▶ Task goal
Reproduce the data in full, exactly.

################

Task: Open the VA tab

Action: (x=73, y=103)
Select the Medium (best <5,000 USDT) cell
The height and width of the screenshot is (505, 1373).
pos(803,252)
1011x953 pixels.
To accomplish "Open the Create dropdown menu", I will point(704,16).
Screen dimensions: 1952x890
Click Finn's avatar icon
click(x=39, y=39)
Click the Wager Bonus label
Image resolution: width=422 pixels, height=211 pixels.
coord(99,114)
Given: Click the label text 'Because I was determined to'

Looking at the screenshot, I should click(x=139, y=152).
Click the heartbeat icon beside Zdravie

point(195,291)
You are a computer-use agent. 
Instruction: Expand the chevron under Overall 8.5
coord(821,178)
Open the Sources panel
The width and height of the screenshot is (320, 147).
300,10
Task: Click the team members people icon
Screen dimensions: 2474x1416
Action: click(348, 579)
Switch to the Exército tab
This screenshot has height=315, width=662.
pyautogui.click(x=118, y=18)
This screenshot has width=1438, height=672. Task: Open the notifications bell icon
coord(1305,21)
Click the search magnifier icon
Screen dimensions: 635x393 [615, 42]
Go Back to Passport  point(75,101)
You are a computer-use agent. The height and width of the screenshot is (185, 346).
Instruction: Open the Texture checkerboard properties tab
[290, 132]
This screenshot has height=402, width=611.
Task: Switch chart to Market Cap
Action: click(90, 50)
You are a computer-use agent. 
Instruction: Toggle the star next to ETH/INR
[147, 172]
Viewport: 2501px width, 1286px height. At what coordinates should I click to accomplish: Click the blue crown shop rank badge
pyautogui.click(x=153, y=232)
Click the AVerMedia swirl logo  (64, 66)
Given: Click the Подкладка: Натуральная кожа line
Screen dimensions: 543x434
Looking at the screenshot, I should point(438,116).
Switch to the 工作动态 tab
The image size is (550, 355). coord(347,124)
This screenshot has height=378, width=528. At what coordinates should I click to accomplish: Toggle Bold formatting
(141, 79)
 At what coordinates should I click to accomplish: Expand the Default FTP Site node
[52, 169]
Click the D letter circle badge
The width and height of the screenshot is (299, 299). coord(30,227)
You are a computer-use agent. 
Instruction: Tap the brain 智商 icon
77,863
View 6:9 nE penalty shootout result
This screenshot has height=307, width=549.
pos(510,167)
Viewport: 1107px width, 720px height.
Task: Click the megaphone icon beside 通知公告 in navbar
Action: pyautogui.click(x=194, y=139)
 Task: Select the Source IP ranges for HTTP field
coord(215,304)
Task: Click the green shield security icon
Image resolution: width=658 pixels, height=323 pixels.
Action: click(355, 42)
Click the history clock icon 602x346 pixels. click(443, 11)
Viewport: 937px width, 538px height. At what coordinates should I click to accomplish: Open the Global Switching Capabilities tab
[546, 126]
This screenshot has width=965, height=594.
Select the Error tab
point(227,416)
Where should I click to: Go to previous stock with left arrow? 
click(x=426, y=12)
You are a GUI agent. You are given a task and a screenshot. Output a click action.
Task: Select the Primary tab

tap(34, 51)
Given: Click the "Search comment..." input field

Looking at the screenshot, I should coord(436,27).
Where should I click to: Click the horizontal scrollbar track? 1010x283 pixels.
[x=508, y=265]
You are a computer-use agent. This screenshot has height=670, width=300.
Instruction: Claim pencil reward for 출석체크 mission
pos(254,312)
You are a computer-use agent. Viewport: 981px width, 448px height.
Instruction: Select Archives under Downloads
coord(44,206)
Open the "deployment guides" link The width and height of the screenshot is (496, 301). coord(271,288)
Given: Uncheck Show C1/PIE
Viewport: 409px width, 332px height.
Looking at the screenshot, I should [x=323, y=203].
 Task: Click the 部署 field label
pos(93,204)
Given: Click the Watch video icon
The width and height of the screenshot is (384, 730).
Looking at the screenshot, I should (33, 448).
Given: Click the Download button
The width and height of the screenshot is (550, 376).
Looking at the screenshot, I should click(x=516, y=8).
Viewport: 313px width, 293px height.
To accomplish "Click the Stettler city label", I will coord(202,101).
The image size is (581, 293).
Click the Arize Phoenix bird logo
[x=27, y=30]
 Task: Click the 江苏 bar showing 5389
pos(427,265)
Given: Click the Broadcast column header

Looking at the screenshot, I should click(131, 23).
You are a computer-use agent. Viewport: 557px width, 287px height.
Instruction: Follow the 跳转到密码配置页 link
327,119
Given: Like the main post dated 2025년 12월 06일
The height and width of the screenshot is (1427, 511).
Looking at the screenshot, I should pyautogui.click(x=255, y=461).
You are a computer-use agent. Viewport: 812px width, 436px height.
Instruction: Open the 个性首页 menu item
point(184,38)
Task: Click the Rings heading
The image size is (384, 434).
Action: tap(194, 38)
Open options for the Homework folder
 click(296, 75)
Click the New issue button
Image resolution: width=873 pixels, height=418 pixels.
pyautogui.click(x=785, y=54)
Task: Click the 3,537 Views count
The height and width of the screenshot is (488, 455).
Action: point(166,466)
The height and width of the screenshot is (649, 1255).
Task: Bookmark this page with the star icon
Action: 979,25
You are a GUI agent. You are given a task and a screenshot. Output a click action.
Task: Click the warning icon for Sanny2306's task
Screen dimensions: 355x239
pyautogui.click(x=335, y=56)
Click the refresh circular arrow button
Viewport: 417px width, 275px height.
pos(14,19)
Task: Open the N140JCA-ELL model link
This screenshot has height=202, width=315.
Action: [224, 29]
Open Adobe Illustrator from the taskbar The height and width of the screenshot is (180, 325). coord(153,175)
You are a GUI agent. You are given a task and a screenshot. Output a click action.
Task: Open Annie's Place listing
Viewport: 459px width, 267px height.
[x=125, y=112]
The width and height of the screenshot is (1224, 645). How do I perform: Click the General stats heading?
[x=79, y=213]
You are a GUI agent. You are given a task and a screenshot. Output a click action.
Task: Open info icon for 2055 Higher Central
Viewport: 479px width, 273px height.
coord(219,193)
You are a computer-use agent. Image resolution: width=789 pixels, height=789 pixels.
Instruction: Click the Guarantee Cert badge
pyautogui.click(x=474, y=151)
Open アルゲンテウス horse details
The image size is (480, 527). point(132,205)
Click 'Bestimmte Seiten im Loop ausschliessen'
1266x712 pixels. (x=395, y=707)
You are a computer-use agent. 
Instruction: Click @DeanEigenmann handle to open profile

################

▶ Written solution
Task: Open the VA tab

Action: (x=73, y=103)
Select the Medium (best <5,000 USDT) cell
The height and width of the screenshot is (505, 1373).
pos(803,252)
1011x953 pixels.
To accomplish "Open the Create dropdown menu", I will point(704,16).
Screen dimensions: 1952x890
Click Finn's avatar icon
click(x=39, y=39)
Click the Wager Bonus label
Image resolution: width=422 pixels, height=211 pixels.
coord(99,114)
Given: Click the label text 'Because I was determined to'

Looking at the screenshot, I should click(x=139, y=152).
Click the heartbeat icon beside Zdravie

point(195,291)
You are a computer-use agent. 
Instruction: Expand the chevron under Overall 8.5
coord(821,178)
Open the Sources panel
The width and height of the screenshot is (320, 147).
300,10
Task: Click the team members people icon
Screen dimensions: 2474x1416
Action: click(348, 579)
Switch to the Exército tab
This screenshot has height=315, width=662.
pyautogui.click(x=118, y=18)
This screenshot has width=1438, height=672. Task: Open the notifications bell icon
coord(1305,21)
Click the search magnifier icon
Screen dimensions: 635x393 [615, 42]
Go Back to Passport  point(75,101)
You are a computer-use agent. The height and width of the screenshot is (185, 346).
Instruction: Open the Texture checkerboard properties tab
[290, 132]
This screenshot has height=402, width=611.
Task: Switch chart to Market Cap
Action: click(90, 50)
You are a computer-use agent. 
Instruction: Toggle the star next to ETH/INR
[147, 172]
Viewport: 2501px width, 1286px height. At what coordinates should I click to accomplish: Click the blue crown shop rank badge
pyautogui.click(x=153, y=232)
Click the AVerMedia swirl logo  (64, 66)
Given: Click the Подкладка: Натуральная кожа line
Screen dimensions: 543x434
Looking at the screenshot, I should point(438,116).
Switch to the 工作动态 tab
The image size is (550, 355). coord(347,124)
This screenshot has height=378, width=528. At what coordinates should I click to accomplish: Toggle Bold formatting
(141, 79)
 At what coordinates should I click to accomplish: Expand the Default FTP Site node
[52, 169]
Click the D letter circle badge
The width and height of the screenshot is (299, 299). coord(30,227)
You are a computer-use agent. 
Instruction: Tap the brain 智商 icon
77,863
View 6:9 nE penalty shootout result
This screenshot has height=307, width=549.
pos(510,167)
Viewport: 1107px width, 720px height.
Task: Click the megaphone icon beside 通知公告 in navbar
Action: pyautogui.click(x=194, y=139)
 Task: Select the Source IP ranges for HTTP field
coord(215,304)
Task: Click the green shield security icon
Image resolution: width=658 pixels, height=323 pixels.
Action: click(355, 42)
Click the history clock icon 602x346 pixels. click(443, 11)
Viewport: 937px width, 538px height. At what coordinates should I click to accomplish: Open the Global Switching Capabilities tab
[546, 126]
This screenshot has width=965, height=594.
Select the Error tab
point(227,416)
Where should I click to: Go to previous stock with left arrow? 
click(x=426, y=12)
You are a GUI agent. You are given a task and a screenshot. Output a click action.
Task: Select the Primary tab

tap(34, 51)
Given: Click the "Search comment..." input field

Looking at the screenshot, I should coord(436,27).
Where should I click to: Click the horizontal scrollbar track? 1010x283 pixels.
[x=508, y=265]
You are a computer-use agent. This screenshot has height=670, width=300.
Instruction: Claim pencil reward for 출석체크 mission
pos(254,312)
You are a computer-use agent. Viewport: 981px width, 448px height.
Instruction: Select Archives under Downloads
coord(44,206)
Open the "deployment guides" link The width and height of the screenshot is (496, 301). coord(271,288)
Given: Uncheck Show C1/PIE
Viewport: 409px width, 332px height.
Looking at the screenshot, I should [x=323, y=203].
 Task: Click the 部署 field label
pos(93,204)
Given: Click the Watch video icon
The width and height of the screenshot is (384, 730).
Looking at the screenshot, I should (33, 448).
Given: Click the Download button
The width and height of the screenshot is (550, 376).
Looking at the screenshot, I should click(x=516, y=8).
Viewport: 313px width, 293px height.
To accomplish "Click the Stettler city label", I will coord(202,101).
The image size is (581, 293).
Click the Arize Phoenix bird logo
[x=27, y=30]
 Task: Click the 江苏 bar showing 5389
pos(427,265)
Given: Click the Broadcast column header

Looking at the screenshot, I should click(131, 23).
You are a computer-use agent. Viewport: 557px width, 287px height.
Instruction: Follow the 跳转到密码配置页 link
327,119
Given: Like the main post dated 2025년 12월 06일
The height and width of the screenshot is (1427, 511).
Looking at the screenshot, I should pyautogui.click(x=255, y=461).
You are a computer-use agent. Viewport: 812px width, 436px height.
Instruction: Open the 个性首页 menu item
point(184,38)
Task: Click the Rings heading
The image size is (384, 434).
Action: tap(194, 38)
Open options for the Homework folder
 click(296, 75)
Click the New issue button
Image resolution: width=873 pixels, height=418 pixels.
pyautogui.click(x=785, y=54)
Task: Click the 3,537 Views count
The height and width of the screenshot is (488, 455).
Action: point(166,466)
The height and width of the screenshot is (649, 1255).
Task: Bookmark this page with the star icon
Action: 979,25
You are a GUI agent. You are given a task and a screenshot. Output a click action.
Task: Click the warning icon for Sanny2306's task
Screen dimensions: 355x239
pyautogui.click(x=335, y=56)
Click the refresh circular arrow button
Viewport: 417px width, 275px height.
pos(14,19)
Task: Open the N140JCA-ELL model link
This screenshot has height=202, width=315.
Action: [224, 29]
Open Adobe Illustrator from the taskbar The height and width of the screenshot is (180, 325). coord(153,175)
You are a GUI agent. You are given a task and a screenshot. Output a click action.
Task: Open Annie's Place listing
Viewport: 459px width, 267px height.
[x=125, y=112]
The width and height of the screenshot is (1224, 645). How do I perform: Click the General stats heading?
[x=79, y=213]
You are a GUI agent. You are given a task and a screenshot. Output a click action.
Task: Open info icon for 2055 Higher Central
Viewport: 479px width, 273px height.
coord(219,193)
You are a computer-use agent. Image resolution: width=789 pixels, height=789 pixels.
Instruction: Click the Guarantee Cert badge
pyautogui.click(x=474, y=151)
Open アルゲンテウス horse details
The image size is (480, 527). point(132,205)
Click 'Bestimmte Seiten im Loop ausschliessen'
1266x712 pixels. (x=395, y=707)
You are a computer-use agent. 
Instruction: Click @DeanEigenmann handle to open profile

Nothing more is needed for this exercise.